Christina Fitzgerald, Vice President of insolvency and restructuring trade body R3, responds to the publication of the April 2021 corporate and individual insolvency statistics for England and Wales:
“The monthly fall in corporate insolvency numbers shown in the figures has been driven by a drop in Compulsory Liquidations and Creditors’ Voluntary Liquidations.
“On the personal insolvency side, the month-on-month drop in numbers is a result of a reduction in all types of personal insolvency processes.
“We now have a year’s worth of pandemic insolvency figures, and it’s clear the Government’s support measures have prevented a significant number of businesses from becoming casualties of the economic consequences of Covid-19.
“The big question is what will happen to insolvency numbers as we come out of the pandemic, but there are too many variables to say with much certainty about exactly what this will look like.
“Government has a challenge on its hands in terms of managing the exit from lockdown and the withdrawal of its financial support measures. How it handles this will help to determine if there is a sharp spike of business failures or simply a smoother return to pre-pandemic insolvency levels.
“And company directors need to make the most of the time they have left before these support measures finish to plan for the future, and work out how they will manage without state support.
“The situation is still tough for many British businesses. While spending is increasing, it’s still below 2019 levels and consumer confidence remains low, although people are more optimistic about their finances over the next 12 months.

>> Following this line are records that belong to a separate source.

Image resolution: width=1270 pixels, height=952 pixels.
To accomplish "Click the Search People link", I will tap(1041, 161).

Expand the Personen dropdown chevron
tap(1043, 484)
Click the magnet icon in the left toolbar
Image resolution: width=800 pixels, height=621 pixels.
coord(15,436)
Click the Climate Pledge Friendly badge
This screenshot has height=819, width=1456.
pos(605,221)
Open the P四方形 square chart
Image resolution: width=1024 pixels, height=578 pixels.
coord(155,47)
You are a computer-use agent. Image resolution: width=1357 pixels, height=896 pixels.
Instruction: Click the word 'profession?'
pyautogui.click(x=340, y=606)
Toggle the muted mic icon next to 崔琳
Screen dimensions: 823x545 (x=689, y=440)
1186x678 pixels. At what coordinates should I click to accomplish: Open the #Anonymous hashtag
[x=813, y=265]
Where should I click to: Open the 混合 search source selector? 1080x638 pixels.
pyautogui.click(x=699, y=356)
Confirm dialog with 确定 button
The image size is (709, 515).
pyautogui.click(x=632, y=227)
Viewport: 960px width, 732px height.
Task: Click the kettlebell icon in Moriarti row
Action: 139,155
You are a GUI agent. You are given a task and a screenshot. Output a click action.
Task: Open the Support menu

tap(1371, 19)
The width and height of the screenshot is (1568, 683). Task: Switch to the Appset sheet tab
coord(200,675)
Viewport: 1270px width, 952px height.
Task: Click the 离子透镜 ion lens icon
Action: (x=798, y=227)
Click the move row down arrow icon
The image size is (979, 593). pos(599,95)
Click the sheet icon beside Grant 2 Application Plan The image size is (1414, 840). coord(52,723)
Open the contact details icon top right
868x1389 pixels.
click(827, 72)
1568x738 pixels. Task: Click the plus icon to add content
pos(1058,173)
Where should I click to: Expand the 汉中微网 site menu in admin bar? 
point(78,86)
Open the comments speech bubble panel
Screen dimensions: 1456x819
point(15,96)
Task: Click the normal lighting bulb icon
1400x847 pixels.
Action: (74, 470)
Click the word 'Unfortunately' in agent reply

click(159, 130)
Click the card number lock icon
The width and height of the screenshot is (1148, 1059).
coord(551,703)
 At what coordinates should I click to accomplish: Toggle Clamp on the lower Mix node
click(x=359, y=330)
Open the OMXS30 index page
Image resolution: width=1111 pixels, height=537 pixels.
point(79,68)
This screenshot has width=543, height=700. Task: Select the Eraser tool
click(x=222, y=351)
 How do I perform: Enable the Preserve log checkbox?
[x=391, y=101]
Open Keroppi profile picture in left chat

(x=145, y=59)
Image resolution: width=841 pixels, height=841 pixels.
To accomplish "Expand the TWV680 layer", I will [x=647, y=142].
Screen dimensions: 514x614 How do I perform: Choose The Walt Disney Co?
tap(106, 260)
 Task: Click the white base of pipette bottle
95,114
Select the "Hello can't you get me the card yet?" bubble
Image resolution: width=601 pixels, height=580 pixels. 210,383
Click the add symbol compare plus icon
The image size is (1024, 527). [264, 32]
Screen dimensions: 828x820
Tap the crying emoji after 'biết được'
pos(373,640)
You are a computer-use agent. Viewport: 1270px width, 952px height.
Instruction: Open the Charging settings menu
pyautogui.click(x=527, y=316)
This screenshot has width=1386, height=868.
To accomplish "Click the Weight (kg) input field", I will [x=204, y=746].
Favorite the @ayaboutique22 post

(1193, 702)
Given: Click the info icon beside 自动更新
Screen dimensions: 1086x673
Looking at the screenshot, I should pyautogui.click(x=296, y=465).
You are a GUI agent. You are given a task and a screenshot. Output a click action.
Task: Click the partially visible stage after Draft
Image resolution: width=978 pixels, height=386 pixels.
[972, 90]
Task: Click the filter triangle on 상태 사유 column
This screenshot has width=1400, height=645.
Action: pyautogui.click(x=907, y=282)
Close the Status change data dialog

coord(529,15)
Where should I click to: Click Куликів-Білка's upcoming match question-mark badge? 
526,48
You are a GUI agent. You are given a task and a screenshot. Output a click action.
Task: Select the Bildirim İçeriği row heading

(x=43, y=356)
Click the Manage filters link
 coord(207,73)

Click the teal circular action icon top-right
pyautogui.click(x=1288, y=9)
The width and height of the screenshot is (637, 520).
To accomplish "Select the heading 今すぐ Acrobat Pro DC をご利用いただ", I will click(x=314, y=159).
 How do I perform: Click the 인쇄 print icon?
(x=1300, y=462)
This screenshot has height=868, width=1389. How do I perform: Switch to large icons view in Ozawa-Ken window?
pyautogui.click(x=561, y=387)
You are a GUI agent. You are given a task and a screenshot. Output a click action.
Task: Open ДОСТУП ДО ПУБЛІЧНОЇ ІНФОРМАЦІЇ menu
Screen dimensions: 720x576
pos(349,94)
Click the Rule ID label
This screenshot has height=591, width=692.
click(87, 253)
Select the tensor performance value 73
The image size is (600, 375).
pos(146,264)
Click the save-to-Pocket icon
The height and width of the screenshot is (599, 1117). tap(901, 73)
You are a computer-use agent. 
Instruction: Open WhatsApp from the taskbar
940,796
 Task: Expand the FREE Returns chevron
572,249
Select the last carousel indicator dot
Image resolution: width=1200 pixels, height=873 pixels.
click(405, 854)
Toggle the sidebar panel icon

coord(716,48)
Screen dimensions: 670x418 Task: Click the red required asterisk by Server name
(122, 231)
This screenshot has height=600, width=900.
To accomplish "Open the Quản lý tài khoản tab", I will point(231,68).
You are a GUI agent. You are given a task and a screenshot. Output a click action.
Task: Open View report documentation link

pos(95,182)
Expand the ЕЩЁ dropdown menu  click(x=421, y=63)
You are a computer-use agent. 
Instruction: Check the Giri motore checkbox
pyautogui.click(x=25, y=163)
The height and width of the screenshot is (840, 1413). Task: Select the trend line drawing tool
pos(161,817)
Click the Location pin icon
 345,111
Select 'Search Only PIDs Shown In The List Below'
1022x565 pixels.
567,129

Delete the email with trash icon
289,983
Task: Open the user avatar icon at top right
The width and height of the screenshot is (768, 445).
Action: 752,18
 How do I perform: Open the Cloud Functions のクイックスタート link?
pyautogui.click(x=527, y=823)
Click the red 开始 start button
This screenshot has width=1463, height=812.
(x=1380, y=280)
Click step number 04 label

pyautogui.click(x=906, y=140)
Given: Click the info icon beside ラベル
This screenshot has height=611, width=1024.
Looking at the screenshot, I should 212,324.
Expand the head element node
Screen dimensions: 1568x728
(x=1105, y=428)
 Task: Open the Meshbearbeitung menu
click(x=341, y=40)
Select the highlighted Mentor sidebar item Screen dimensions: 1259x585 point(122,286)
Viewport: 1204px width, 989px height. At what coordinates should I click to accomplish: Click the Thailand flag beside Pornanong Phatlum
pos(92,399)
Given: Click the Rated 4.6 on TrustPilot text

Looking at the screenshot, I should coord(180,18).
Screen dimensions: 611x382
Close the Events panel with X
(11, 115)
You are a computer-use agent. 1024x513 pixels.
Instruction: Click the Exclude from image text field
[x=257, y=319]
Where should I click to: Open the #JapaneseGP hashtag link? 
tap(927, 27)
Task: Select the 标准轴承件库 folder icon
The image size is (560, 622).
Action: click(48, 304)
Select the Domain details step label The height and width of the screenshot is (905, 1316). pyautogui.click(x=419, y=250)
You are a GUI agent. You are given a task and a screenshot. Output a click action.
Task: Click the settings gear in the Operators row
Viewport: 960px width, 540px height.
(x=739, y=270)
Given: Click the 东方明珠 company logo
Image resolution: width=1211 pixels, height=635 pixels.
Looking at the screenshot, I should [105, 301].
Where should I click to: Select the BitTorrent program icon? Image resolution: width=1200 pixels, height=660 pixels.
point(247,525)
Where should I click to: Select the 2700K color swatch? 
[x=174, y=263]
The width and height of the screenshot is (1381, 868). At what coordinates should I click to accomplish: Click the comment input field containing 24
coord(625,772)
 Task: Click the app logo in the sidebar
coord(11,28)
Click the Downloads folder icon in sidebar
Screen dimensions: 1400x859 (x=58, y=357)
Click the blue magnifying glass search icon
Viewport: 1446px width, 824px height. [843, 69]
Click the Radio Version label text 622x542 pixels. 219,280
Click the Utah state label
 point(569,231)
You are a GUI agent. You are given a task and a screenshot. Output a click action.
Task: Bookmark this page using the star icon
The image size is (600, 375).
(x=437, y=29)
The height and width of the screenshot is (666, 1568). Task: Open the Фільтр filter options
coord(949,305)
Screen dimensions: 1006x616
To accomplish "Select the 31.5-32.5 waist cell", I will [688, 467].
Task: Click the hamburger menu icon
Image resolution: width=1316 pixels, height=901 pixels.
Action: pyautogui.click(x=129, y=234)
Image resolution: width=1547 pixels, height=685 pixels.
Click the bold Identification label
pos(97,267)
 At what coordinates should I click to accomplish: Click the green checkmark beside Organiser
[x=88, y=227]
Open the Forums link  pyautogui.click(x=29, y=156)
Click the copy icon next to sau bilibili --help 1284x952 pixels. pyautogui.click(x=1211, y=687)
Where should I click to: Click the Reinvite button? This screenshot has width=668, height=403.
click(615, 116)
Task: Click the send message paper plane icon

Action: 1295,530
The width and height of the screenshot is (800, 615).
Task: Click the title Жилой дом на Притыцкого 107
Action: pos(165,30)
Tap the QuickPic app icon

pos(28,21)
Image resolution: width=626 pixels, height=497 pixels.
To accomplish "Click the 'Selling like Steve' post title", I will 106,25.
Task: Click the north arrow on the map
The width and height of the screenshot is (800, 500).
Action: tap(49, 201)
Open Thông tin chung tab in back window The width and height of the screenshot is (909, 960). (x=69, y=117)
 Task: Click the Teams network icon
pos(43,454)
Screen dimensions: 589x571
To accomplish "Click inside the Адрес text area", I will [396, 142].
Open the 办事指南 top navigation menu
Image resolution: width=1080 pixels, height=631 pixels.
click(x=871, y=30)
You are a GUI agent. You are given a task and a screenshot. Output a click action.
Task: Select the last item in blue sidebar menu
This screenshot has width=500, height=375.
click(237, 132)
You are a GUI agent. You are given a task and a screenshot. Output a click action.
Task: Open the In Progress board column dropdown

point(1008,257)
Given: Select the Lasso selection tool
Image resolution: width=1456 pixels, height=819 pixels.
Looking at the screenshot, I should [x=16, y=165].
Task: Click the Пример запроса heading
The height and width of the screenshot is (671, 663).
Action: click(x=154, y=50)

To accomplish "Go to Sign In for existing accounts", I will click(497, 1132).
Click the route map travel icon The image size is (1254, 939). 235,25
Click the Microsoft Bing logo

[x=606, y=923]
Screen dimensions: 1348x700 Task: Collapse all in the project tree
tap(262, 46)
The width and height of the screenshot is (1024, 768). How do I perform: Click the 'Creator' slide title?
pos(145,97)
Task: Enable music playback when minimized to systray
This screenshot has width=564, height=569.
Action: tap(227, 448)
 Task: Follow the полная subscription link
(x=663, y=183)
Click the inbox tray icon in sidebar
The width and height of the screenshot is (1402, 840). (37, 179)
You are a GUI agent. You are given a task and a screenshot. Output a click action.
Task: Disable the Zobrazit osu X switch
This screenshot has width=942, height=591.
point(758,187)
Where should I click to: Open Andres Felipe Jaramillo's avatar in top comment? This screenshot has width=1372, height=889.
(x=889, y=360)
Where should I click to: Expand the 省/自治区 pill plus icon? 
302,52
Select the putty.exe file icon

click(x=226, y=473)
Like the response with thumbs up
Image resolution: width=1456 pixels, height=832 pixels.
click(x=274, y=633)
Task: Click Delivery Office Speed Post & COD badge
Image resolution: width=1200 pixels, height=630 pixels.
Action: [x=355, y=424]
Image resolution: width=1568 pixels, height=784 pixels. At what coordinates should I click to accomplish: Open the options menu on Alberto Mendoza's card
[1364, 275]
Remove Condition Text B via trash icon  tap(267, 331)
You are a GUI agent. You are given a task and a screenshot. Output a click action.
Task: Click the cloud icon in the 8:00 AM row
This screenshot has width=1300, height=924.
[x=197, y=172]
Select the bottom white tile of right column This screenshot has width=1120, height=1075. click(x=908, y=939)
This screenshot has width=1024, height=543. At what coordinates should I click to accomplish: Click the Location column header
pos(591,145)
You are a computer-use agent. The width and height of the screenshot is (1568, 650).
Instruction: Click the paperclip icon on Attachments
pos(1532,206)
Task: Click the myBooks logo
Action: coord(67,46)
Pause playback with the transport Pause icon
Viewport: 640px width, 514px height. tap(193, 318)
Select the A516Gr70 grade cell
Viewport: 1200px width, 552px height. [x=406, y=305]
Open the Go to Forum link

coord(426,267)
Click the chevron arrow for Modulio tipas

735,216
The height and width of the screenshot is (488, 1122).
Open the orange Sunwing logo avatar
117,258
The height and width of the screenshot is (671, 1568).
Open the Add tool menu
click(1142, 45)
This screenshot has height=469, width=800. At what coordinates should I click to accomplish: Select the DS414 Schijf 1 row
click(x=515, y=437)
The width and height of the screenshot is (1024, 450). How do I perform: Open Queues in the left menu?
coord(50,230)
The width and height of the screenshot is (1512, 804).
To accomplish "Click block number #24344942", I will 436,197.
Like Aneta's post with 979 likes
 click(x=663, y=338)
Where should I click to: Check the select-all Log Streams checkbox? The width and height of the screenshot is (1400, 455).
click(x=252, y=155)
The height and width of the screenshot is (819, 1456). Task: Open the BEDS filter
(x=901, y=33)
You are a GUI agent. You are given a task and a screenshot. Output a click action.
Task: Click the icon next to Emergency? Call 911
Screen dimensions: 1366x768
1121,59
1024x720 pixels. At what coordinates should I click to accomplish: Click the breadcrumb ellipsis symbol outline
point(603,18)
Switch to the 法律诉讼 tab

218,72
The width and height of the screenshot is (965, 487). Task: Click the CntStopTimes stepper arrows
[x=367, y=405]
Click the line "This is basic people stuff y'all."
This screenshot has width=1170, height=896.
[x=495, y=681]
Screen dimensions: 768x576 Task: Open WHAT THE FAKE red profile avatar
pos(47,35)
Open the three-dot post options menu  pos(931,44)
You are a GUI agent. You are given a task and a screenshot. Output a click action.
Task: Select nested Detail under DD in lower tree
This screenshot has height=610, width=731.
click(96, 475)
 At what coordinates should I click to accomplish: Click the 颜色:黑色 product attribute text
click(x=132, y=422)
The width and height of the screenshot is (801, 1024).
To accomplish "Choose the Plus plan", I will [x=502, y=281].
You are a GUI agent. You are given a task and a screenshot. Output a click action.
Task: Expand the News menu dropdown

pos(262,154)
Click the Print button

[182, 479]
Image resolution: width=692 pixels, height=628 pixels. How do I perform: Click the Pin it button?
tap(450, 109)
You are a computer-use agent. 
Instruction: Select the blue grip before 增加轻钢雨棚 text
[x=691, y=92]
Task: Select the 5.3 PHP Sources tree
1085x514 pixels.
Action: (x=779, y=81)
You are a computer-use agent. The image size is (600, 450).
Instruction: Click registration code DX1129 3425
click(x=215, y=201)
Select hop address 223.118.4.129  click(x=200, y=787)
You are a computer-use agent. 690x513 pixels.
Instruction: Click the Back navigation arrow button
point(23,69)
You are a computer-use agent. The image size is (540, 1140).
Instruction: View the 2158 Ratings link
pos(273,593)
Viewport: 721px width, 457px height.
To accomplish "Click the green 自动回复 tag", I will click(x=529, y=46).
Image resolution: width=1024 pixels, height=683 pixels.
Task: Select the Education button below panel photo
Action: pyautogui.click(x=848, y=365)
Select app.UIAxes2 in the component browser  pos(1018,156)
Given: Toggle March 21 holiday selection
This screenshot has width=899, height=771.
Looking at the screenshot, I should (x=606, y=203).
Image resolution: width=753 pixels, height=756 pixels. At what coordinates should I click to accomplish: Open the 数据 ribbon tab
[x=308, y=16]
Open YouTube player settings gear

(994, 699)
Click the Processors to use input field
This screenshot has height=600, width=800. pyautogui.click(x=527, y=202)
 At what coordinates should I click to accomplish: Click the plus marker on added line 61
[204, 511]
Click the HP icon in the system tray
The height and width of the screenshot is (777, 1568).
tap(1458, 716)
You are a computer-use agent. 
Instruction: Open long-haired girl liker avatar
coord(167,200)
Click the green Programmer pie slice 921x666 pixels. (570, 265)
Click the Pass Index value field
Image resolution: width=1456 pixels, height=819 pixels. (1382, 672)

“The easing of the lockdown in the middle of April, and the further lessening of restrictions this week, will be a boost to many businesses. That said, a large number are still having to work in a way that complies with Covid guidelines, adding cost and complication to their operations.
“The temporary ban on winding-up petitions is due to finish at the end of June, and other Government support schemes are due to be withdrawn in the next few months, which will clearly increase pressure on financially struggling firms.
“On the personal insolvency side, although it’s been a torrid twelve months for many, we’ve yet to see that translate into an increase in the number of people entering a personal insolvency process.
“Government and the private sector have made a significant amount of support available, which has provided a vital safety net for many – although these measures haven’t been able to help everyone.
“We urge anyone who is worried about their finances to ask for advice from a qualified source – and to do it as soon as possible. It’s a hard step to take, but the sooner you do it, the more potential solutions you have open to you, and the more time you have to decide which of them is the most appropriate.”